* TO DO: Repeat the records below in their entirety, exactly.

[SUPPLIED MATERIAL]

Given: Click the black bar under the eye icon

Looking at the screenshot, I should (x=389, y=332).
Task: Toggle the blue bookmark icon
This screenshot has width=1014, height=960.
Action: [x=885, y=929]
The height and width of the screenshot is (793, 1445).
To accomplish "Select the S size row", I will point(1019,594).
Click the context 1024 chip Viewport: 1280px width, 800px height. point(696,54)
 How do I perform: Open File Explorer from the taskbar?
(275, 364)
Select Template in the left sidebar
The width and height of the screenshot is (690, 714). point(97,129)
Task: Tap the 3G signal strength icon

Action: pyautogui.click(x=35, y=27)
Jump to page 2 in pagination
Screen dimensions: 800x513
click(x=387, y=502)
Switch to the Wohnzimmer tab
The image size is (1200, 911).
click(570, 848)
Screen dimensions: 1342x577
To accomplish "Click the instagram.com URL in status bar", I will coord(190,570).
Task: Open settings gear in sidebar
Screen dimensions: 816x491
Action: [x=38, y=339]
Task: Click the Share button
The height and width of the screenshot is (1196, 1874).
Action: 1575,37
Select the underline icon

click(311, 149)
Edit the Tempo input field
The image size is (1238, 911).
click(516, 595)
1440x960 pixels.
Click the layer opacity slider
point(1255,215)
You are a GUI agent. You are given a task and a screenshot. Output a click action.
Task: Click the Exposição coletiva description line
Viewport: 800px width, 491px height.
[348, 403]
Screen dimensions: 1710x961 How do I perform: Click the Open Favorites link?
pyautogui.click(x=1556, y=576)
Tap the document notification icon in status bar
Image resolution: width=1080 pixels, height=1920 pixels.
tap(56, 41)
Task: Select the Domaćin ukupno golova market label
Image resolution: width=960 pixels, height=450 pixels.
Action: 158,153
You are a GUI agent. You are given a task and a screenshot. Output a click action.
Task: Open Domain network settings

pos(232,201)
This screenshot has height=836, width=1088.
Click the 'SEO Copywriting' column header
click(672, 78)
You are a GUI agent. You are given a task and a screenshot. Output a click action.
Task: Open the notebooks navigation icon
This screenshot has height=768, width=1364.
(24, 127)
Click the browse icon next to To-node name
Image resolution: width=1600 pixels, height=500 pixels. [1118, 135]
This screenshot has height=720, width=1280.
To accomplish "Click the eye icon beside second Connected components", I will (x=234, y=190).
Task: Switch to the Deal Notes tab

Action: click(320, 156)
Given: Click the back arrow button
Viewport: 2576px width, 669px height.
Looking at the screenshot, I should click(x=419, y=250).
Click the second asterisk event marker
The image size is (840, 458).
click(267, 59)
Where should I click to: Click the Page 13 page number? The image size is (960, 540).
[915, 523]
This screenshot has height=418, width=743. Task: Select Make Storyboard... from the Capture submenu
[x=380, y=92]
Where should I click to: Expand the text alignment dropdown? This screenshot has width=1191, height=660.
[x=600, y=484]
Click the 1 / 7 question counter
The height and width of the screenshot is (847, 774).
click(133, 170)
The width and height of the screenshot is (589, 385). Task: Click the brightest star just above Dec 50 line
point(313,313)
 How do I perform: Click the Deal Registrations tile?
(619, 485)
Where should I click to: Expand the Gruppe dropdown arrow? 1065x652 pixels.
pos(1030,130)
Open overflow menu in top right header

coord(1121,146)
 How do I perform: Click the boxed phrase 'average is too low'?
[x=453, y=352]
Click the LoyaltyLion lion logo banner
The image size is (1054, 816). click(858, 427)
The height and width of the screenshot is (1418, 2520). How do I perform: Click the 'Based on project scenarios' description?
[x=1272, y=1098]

[/SUPPLIED MATERIAL]

* ANSWER SECTION:
Given: Click the black bar under the eye icon

Looking at the screenshot, I should (x=389, y=332).
Task: Toggle the blue bookmark icon
This screenshot has width=1014, height=960.
Action: [x=885, y=929]
The height and width of the screenshot is (793, 1445).
To accomplish "Select the S size row", I will point(1019,594).
Click the context 1024 chip Viewport: 1280px width, 800px height. point(696,54)
 How do I perform: Open File Explorer from the taskbar?
(275, 364)
Select Template in the left sidebar
The width and height of the screenshot is (690, 714). point(97,129)
Task: Tap the 3G signal strength icon

Action: pyautogui.click(x=35, y=27)
Jump to page 2 in pagination
Screen dimensions: 800x513
click(x=387, y=502)
Switch to the Wohnzimmer tab
The image size is (1200, 911).
click(570, 848)
Screen dimensions: 1342x577
To accomplish "Click the instagram.com URL in status bar", I will coord(190,570).
Task: Open settings gear in sidebar
Screen dimensions: 816x491
Action: [x=38, y=339]
Task: Click the Share button
The height and width of the screenshot is (1196, 1874).
Action: 1575,37
Select the underline icon

click(311, 149)
Edit the Tempo input field
The image size is (1238, 911).
click(516, 595)
1440x960 pixels.
Click the layer opacity slider
point(1255,215)
You are a GUI agent. You are given a task and a screenshot. Output a click action.
Task: Click the Exposição coletiva description line
Viewport: 800px width, 491px height.
[348, 403]
Screen dimensions: 1710x961 How do I perform: Click the Open Favorites link?
pyautogui.click(x=1556, y=576)
Tap the document notification icon in status bar
Image resolution: width=1080 pixels, height=1920 pixels.
tap(56, 41)
Task: Select the Domaćin ukupno golova market label
Image resolution: width=960 pixels, height=450 pixels.
Action: 158,153
You are a GUI agent. You are given a task and a screenshot. Output a click action.
Task: Open Domain network settings

pos(232,201)
This screenshot has height=836, width=1088.
Click the 'SEO Copywriting' column header
click(672, 78)
You are a GUI agent. You are given a task and a screenshot. Output a click action.
Task: Open the notebooks navigation icon
This screenshot has height=768, width=1364.
(24, 127)
Click the browse icon next to To-node name
Image resolution: width=1600 pixels, height=500 pixels. [1118, 135]
This screenshot has height=720, width=1280.
To accomplish "Click the eye icon beside second Connected components", I will (x=234, y=190).
Task: Switch to the Deal Notes tab

Action: click(320, 156)
Given: Click the back arrow button
Viewport: 2576px width, 669px height.
Looking at the screenshot, I should click(x=419, y=250).
Click the second asterisk event marker
The image size is (840, 458).
click(267, 59)
Where should I click to: Click the Page 13 page number? The image size is (960, 540).
[915, 523]
This screenshot has height=418, width=743. Task: Select Make Storyboard... from the Capture submenu
[x=380, y=92]
Where should I click to: Expand the text alignment dropdown? This screenshot has width=1191, height=660.
[x=600, y=484]
Click the 1 / 7 question counter
The height and width of the screenshot is (847, 774).
click(133, 170)
The width and height of the screenshot is (589, 385). Task: Click the brightest star just above Dec 50 line
point(313,313)
 How do I perform: Click the Deal Registrations tile?
(619, 485)
Where should I click to: Expand the Gruppe dropdown arrow? 1065x652 pixels.
pos(1030,130)
Open overflow menu in top right header

coord(1121,146)
 How do I perform: Click the boxed phrase 'average is too low'?
[x=453, y=352]
Click the LoyaltyLion lion logo banner
The image size is (1054, 816). click(858, 427)
The height and width of the screenshot is (1418, 2520). How do I perform: Click the 'Based on project scenarios' description?
[x=1272, y=1098]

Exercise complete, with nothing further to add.